Characters: Dee, Ryo.
Setting: After Vol. 7.
Summary: Dee gets a rude awakening one morning that puts him in a bit of a panic.
Word Count: 500
Written For: Prompt 607 Prank at slashthedrabble.
Disclaimer: I don’t own FAKE, or the characters. They belong to the wonderful Sanami Matoh.
Dee was dragged out of a deep sleep by his phone blaring out the William Tell Overture at full volume. Dammit, Bikky must’ve got his hands on it and changed the settings again; the brat probably thought it was a hilarious way to prank his nemesis, but in Dee’s opinion it was the perfect justification for murder. Too bad he was a cop and the rug rat was his partner’s kid.
Fumbling blindly around on the nightstand, he found his phone and answered it, because that seemed like the quickest way to stop the din.
“Dee, where the hell are you?” That was Ryo’s voice, sounding stressed and worried. “It’s gone ten, and the Chief’s furious! We’re snowed under here; you could’ve at least called in sick if you weren’t going to show!”
That got through the fog of sleep still shrouding Dee’s brain.
“WHAT? Shit, I musta overslept!

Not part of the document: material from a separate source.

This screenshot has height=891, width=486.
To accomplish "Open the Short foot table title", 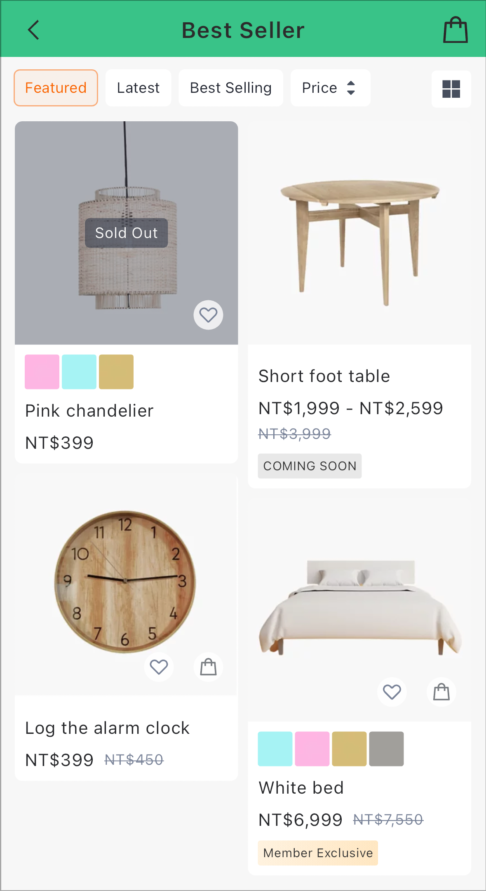I will coord(324,376).
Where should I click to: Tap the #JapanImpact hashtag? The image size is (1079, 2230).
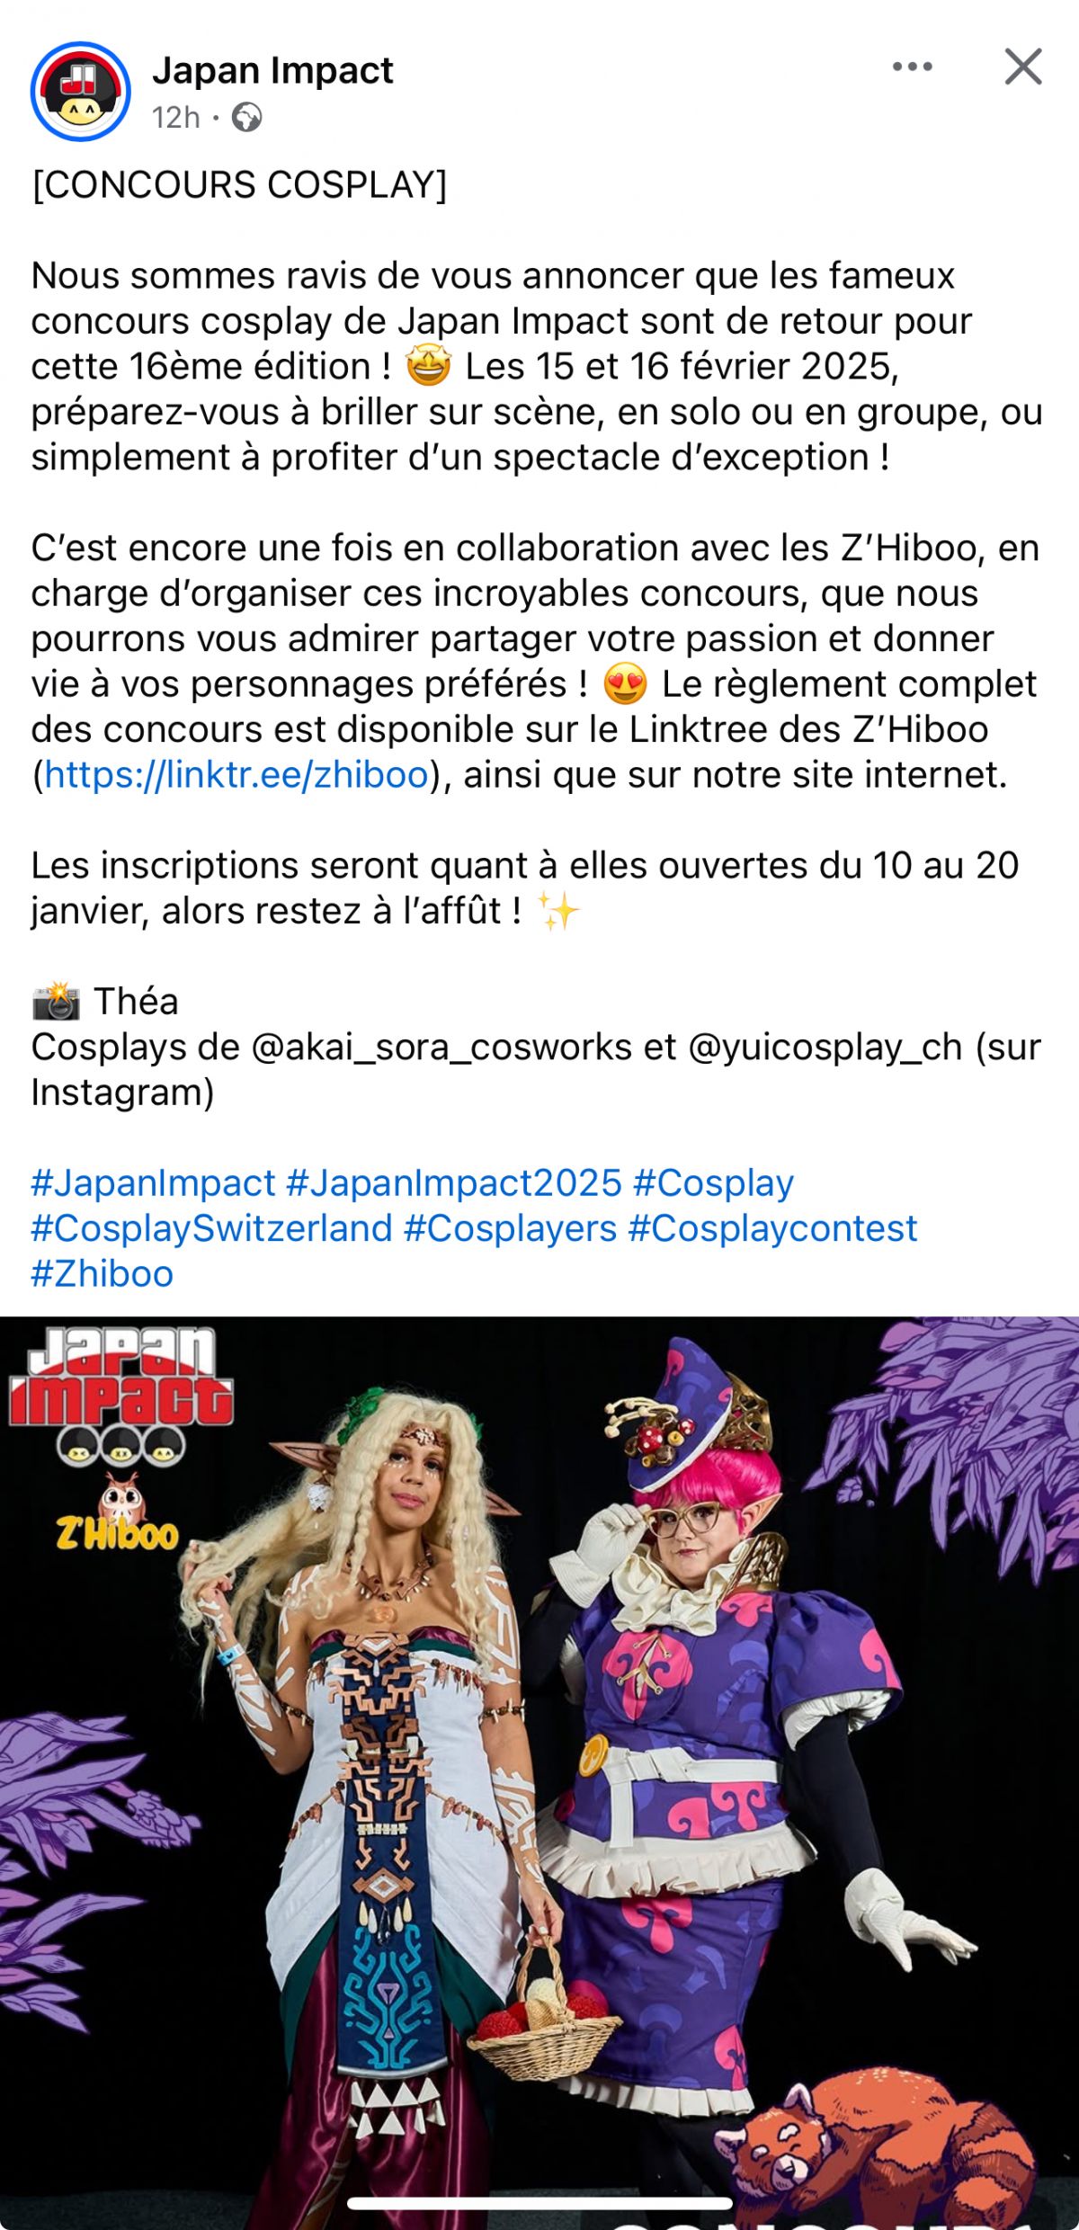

Either the stupid alarm clock didn’t go off or I slept right through it!”
Even as Dee was speaking he was fighting his way clear of the covers that had somehow gotten tangled around his legs, scrambling off the bed and kicking his way out of the sweatpants he had on while trying to pull his t-shirt over his head one-handed.

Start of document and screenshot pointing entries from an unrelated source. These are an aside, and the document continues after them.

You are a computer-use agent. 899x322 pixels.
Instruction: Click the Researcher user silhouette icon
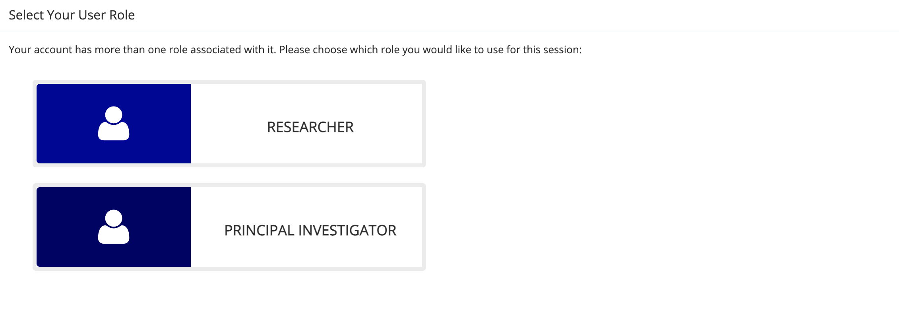[114, 123]
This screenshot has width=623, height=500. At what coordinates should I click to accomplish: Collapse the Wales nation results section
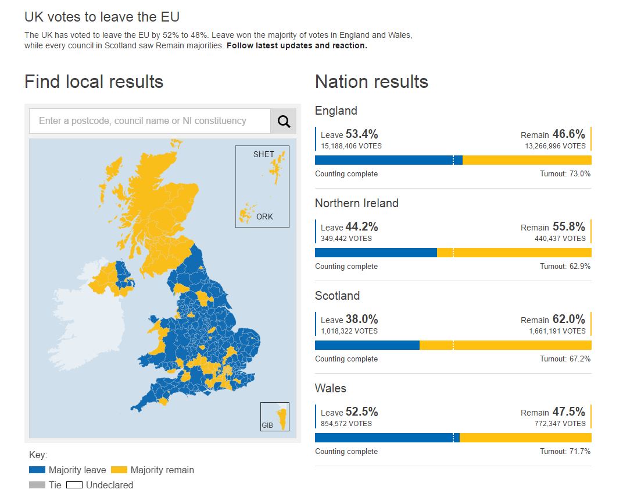(x=331, y=388)
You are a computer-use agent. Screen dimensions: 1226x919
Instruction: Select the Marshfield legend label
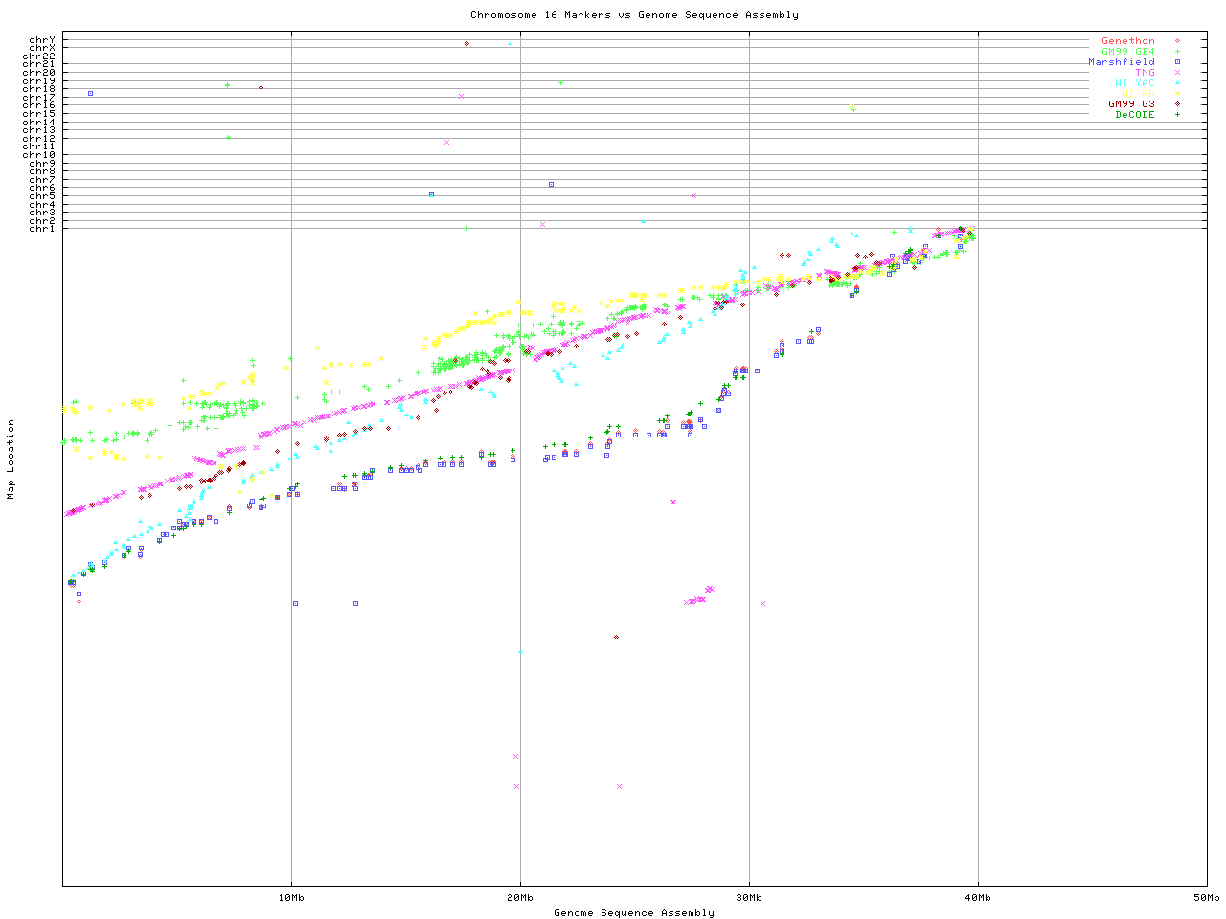click(1122, 62)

“Listen, just tell the old badger I’m on my way. Gonna grab a quick shower and throw some clothes on, I’ll be there in forty minutes, tops.”
Stark naked he headed for the bathroom, only to pause as he heard snickering behind him. He spun around to see his lover standing in the bedroom doorway, phone in hand, grinning.

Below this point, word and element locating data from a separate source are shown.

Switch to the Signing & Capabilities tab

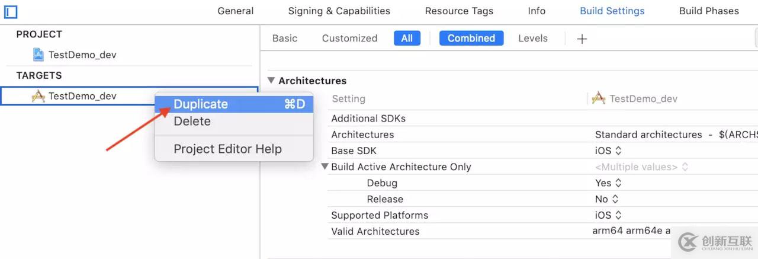point(339,11)
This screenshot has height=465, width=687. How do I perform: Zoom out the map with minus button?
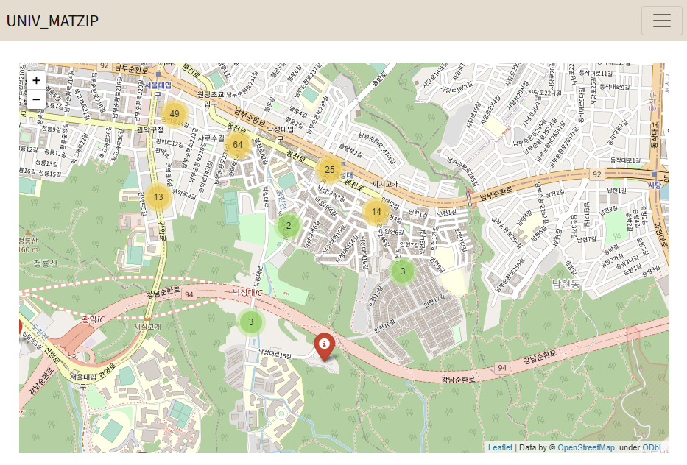tap(36, 99)
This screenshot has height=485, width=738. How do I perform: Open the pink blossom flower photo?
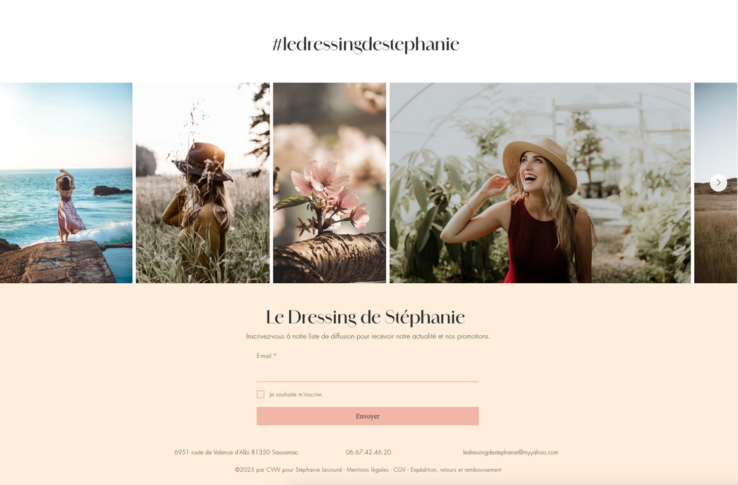329,183
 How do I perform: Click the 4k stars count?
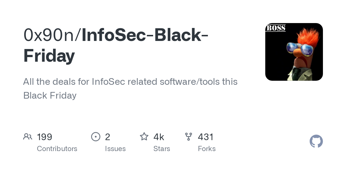pos(159,137)
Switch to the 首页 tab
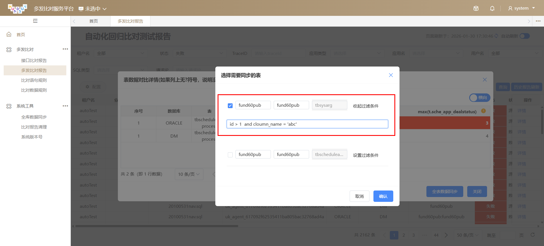 [x=94, y=21]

“What the fuck?” Dee was never at his best first thing in the morning, but as his head cleared and the old braincells reluctantly woke up, he remembered something… “It’s our day off! You bastard!”
Ryo was laughing out loud now. “If you could see your face! In fact…” Raising his phone he snapped off a couple of quick shots. “Gotcha! Did you forget what day it is?”
“It’s April first. April fool!”
“Damn, completely slipped my mind!” Dee scowled at Ryo. “That was a cruel trick to play, I was havin’ visions of the Chief bustin’ my ass back to traffic duty!”
“Call it payback for last year.” Smug satisfaction was evident in Ryo’s voice.
“Last year? Oh. Right. When I…”
“When you moved my car and convinced me it must’ve been stolen. I had the police report all filled in before you told me the truth. That wasn’t funny, but this was.”
“Maybe for you. I thought I was gonna have a heart attack!” Dee glanced at his alarm clock; it was just after eight in the morning, and he’d set it for ten-thirty. “You got me outta bed two hours early! I was gonna have a lie-in!”
“Well, you’re up now so you might as well get dressed. I packed a picnic.”
“Yeah?” Dee grinned. “I guess I can forgive the early wake-up call.”